도로 위 2D+α 공간에서의 경로 계획 및 장애물 회피

드론 (UAV)

고도를 포함한 완전한 3D 공간에서의 복합적 장애물 회피

로봇 팔

객체의 3D 위치와 방향을 정밀하게 제어하는 매니퓰레이션

⚠️ 핵심 장벽: Stability-Plasticity Dilemma

  • 01. Gradient Interference: 서로 다른 도메인 간의 학습 방향(그래디언트) 충돌로 인한 지능 하향 평준화
  • 02. Data Imbalance: 특정 도메인(드론 등)의 데이터 부족으로 인한 희소 데이터의 늪
  • 03. Catastrophic Forgetting: 새로운 지식 습득 시 기존 가중치가 덮여씌워지는 제로섬 게임

핵심 혁신: 공유 기반으로서의 공간 지능

ACE-Brain-0는 '공간 지능'을 모든 물리 지능의 기초 골조(Scaffold)로 정의합니다.

01

3D 공간 모델링

주변 환경을 3차원 정신 공간으로 재구성

02

기하학적 관계 이해

객체 간의 배치, 거리, 각도를 논리적으로 파악

03

행동 결과 예측

자신의 움직임이 공간 내에서 일으킬 변화 시뮬레이션

"기초적인 공간 이해가 확립되면 새로운 도메인을 배울 때 기존 지식을 재사용하는 '지식 전이'가 발생하여 학습 속도와 정확도가 비약적으로 향상됩니다."

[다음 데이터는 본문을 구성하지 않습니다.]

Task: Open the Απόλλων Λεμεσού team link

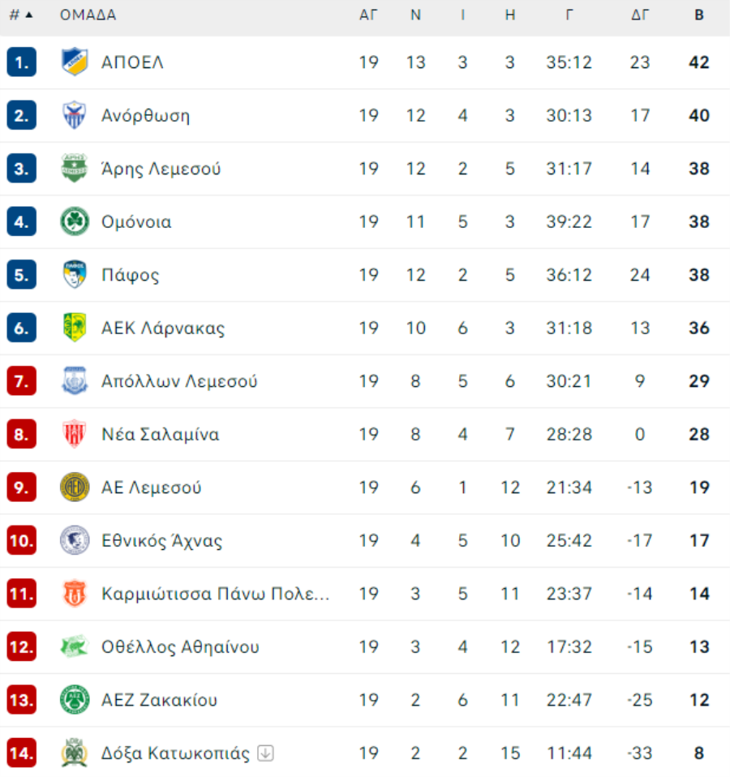Action: [179, 381]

SSR 패러다임: 완벽한 통합을 위한 3단계 전략

01

Scaffold (기초 구축)

Qwen3-VL-8B 모델을 활용하여 방대한 공간 데이터를 학습, '공간 전문가'를 양성합니다.

INSIGHT: 기술을 배우기 전 '공간의 알파벳'을 먼저 깨우치는 과정
02

Specialize (전용 공간 생성)

베이스 모델을 복제하여 자율주행(AD), 드론(UAV) 등 각 도메인 전용 전문가를 독립적으로 학습시킵니다.

INSIGHT: 간섭 없이 각자의 분야에만 집중하여 '방해받지 않는 숙련' 달성
03

Reconcile (단일 구조 통합)

데이터 프리(Data-free) 모델 머징 기술을 사용하여 모든 가중치를 정밀하게 결합합니다.

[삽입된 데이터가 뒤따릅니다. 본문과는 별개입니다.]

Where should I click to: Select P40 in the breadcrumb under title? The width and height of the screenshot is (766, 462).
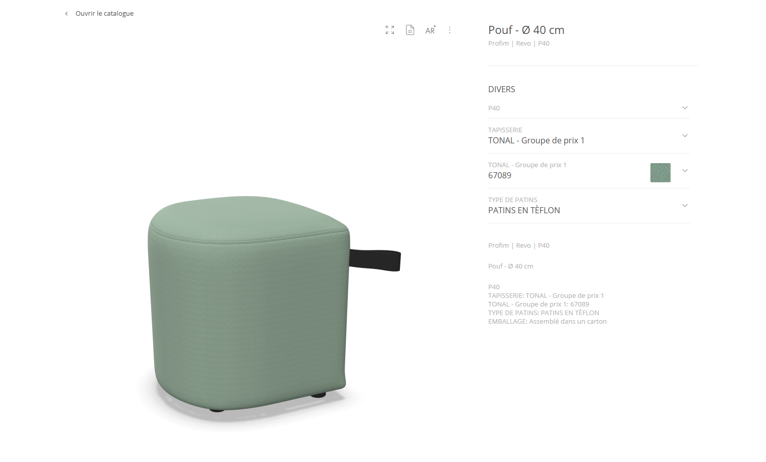[x=543, y=44]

INSIGHT: 임시 가설물을 걷어내고 모든 기능이 하나로 흐르는 '완성된 마천루'

📊 ACE-Brain-0 성능 대시보드

(24개 벤치마크 테스트 통합 결과)

시각적 공간 지능 (SAT)
92.0%
인간 수준의 이해 도달
정신 공간 모델링 (MindCube)
82.1%
고차원 추론 능력 증명
자율주행 실전 대응 (MME)
71.2%
복잡한 도로 상황 이해
저고도 비행 지능 (Aircop)
70.3%
드론 도메인 압도적 우위
자율주행 질의응답 (NuPlanQA)
91.7%
정확한 상황 판단 및 의사결정

결론: 보편적 물리 AI의 미래

공간 지능은 단순한 모듈이 아닙니다. 그것은 기계가 세상을 이해하는 '공통의 언어'입니다. ACE-Brain-0의 SSR 패러다임은 인공지능이 소프트웨어를 넘어, 현실 세계를 자유롭게 유영하는 물리적 지능으로 진화하기 위한 가장 효율적인 경로를 제시합니다.

"ACE-Brain-0는 미래의 모든 물리 AI를 구축하기 위한 새로운 설계도입니다. 강력한 공간 지능이라는 토대 위에, 우리는 단 하나의 공통된 뇌로 어떤 로봇이든 가르칠 수 있는 시대를 맞이할 것입니다."